**WHAT YOU NEED TO DO**
Copy the data word for word, from the line containing "960x452 pixels." through the line containing "Action: pos(228,670)", including both of those lines. Leave the pictures out.

=== INFORMATION PROVIDED ===

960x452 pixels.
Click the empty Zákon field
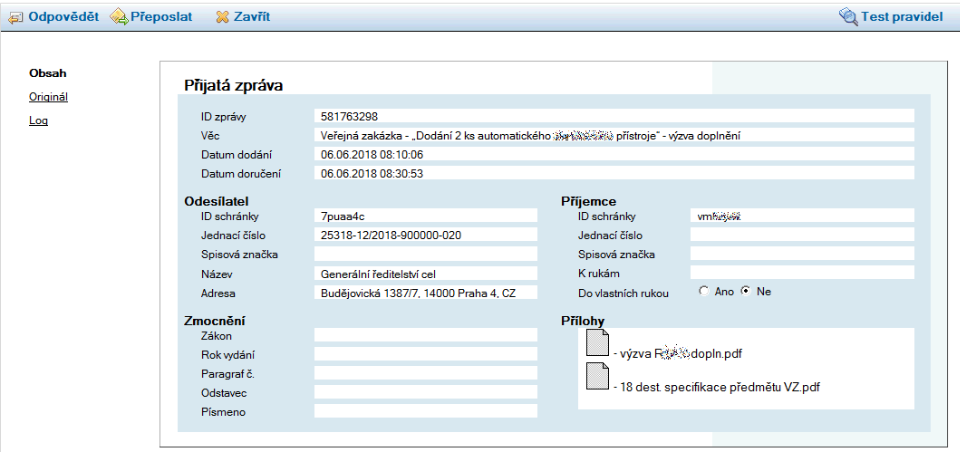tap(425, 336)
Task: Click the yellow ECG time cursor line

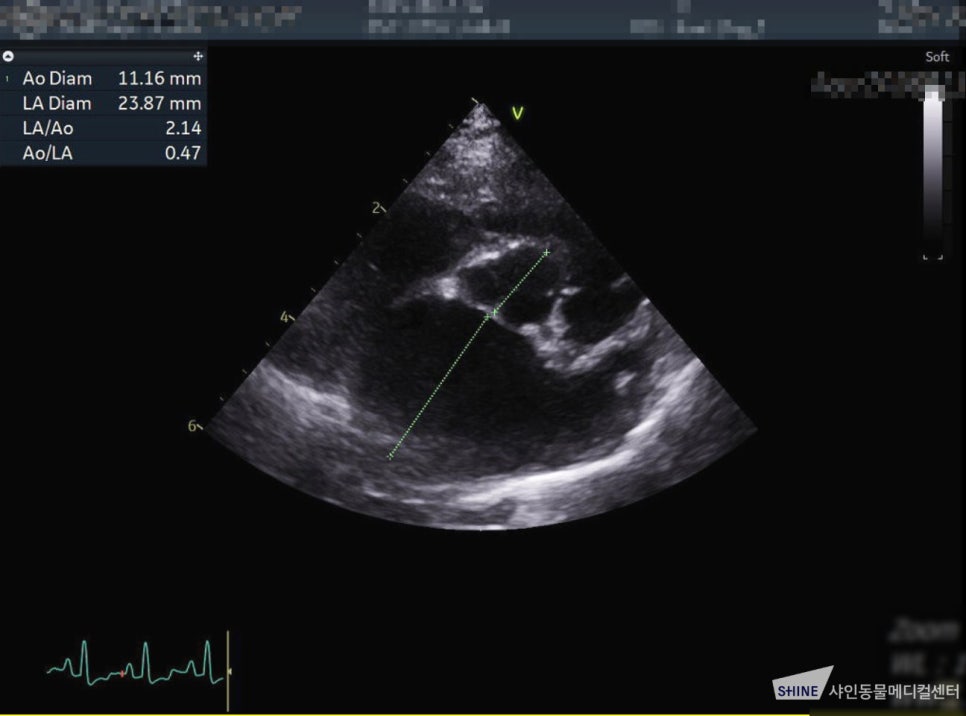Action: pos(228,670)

===
=== INFORMATION PROVIDED ===

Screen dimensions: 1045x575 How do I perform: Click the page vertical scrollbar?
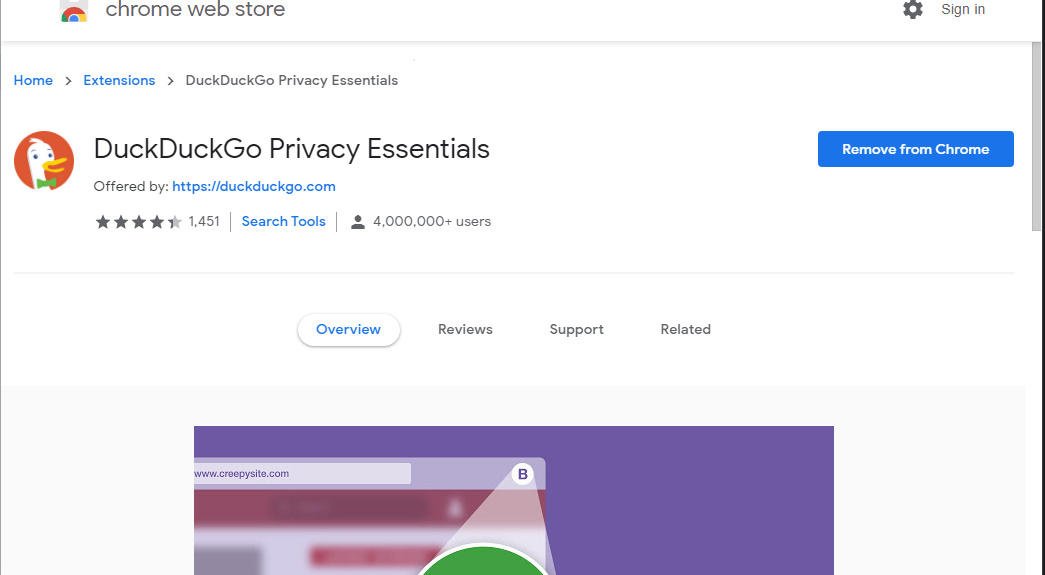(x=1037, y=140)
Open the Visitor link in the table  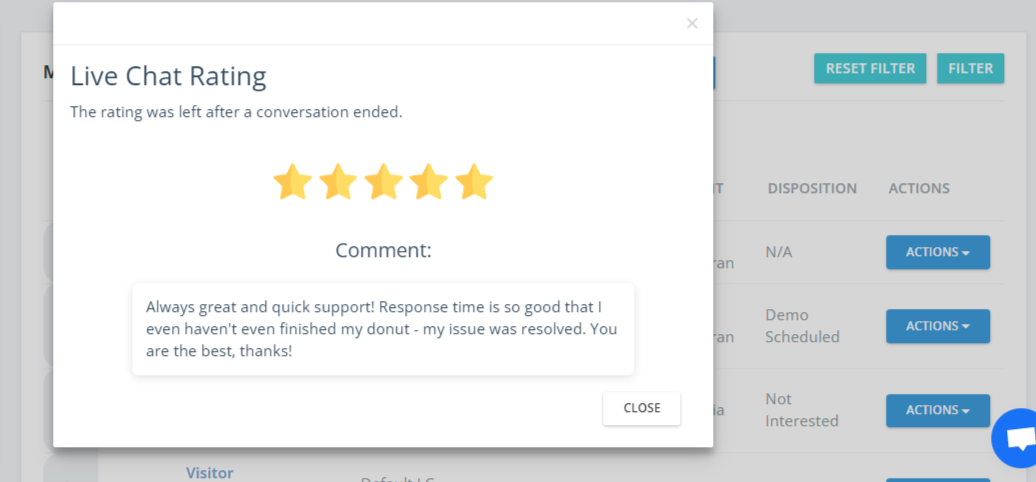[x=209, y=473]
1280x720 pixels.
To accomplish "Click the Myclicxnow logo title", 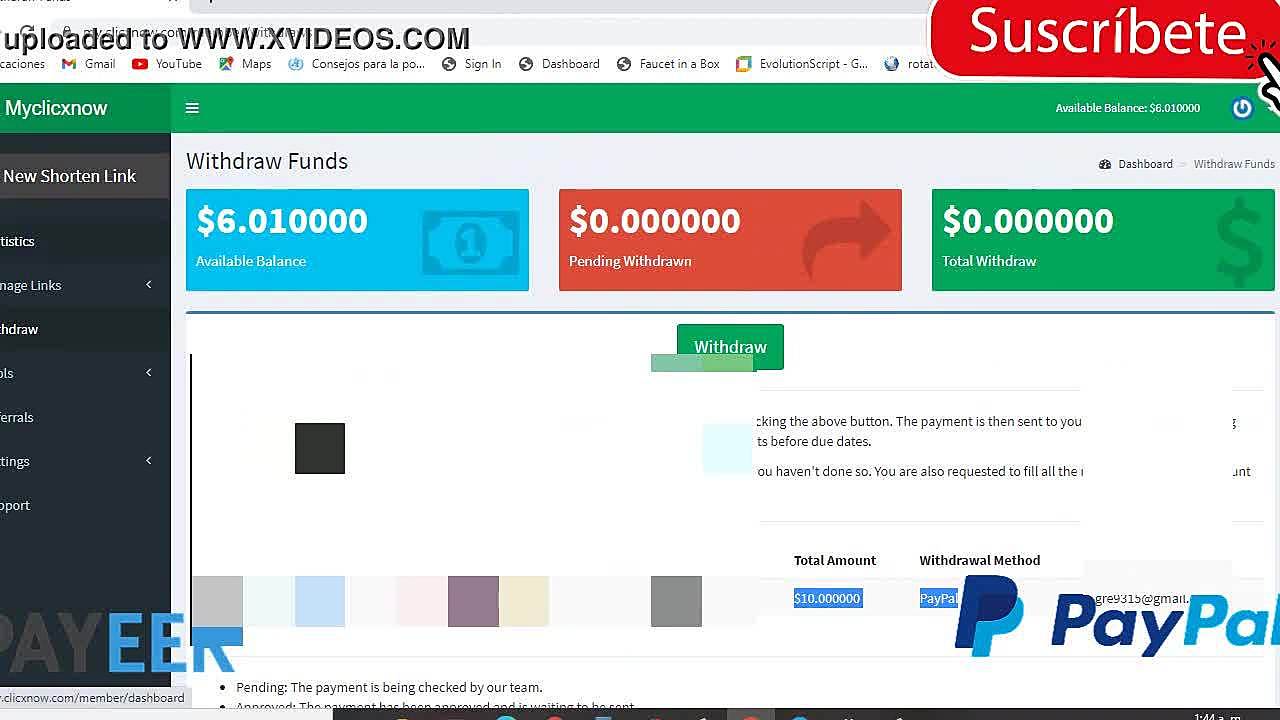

===

**SOLUTION BELOW**
960x452 pixels.
Click the empty Zákon field
tap(425, 336)
Task: Click the yellow ECG time cursor line

Action: pos(228,670)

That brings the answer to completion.